- _Work to complete_
In the data below, which lines hold the word "computer"? Copy them.

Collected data
⟨

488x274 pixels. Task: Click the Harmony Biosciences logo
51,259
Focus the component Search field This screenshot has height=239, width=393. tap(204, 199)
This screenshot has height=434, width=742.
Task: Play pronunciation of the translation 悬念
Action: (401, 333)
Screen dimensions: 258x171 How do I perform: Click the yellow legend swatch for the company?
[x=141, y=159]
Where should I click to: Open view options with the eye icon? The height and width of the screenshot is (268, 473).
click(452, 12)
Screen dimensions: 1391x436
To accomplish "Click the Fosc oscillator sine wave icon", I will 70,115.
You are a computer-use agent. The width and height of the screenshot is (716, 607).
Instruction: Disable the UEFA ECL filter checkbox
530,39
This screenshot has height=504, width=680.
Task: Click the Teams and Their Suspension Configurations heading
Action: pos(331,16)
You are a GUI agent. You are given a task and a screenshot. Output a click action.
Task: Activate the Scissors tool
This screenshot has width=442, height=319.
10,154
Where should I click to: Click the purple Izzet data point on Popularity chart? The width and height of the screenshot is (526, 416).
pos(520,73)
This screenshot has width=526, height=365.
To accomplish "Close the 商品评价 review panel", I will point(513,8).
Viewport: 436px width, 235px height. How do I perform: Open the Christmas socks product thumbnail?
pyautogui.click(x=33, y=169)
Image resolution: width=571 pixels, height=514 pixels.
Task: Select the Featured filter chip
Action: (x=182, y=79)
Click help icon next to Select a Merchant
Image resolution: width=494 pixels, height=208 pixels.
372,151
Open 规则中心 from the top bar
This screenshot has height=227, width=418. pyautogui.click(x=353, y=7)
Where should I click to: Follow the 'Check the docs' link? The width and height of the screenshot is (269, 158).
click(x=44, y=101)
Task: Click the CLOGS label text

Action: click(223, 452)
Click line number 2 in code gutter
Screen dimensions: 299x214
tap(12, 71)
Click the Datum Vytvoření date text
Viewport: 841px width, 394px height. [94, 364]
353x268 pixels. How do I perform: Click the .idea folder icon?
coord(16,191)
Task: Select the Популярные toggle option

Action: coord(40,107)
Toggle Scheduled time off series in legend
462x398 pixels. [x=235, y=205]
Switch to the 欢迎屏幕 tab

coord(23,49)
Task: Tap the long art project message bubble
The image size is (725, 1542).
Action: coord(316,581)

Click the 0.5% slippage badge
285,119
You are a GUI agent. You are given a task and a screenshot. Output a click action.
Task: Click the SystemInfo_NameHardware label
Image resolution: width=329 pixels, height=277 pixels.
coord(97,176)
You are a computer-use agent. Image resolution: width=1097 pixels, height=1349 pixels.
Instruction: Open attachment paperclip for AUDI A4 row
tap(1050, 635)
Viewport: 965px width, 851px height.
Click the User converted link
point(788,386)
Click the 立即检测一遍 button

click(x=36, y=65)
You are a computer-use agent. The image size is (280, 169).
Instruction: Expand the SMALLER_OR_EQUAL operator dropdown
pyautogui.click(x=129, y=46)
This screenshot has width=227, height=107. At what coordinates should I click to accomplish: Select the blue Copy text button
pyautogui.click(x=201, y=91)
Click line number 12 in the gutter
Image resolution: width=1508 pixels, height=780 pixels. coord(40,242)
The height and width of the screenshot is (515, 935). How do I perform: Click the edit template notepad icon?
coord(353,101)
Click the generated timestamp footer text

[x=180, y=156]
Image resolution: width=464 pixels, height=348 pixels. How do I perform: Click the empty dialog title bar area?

⟩

- _Written answer_
You are a computer-use agent. The width and height of the screenshot is (716, 607).
You are a computer-use agent. Image resolution: width=1097 pixels, height=1349 pixels.
You are a computer-use agent. The image size is (280, 169).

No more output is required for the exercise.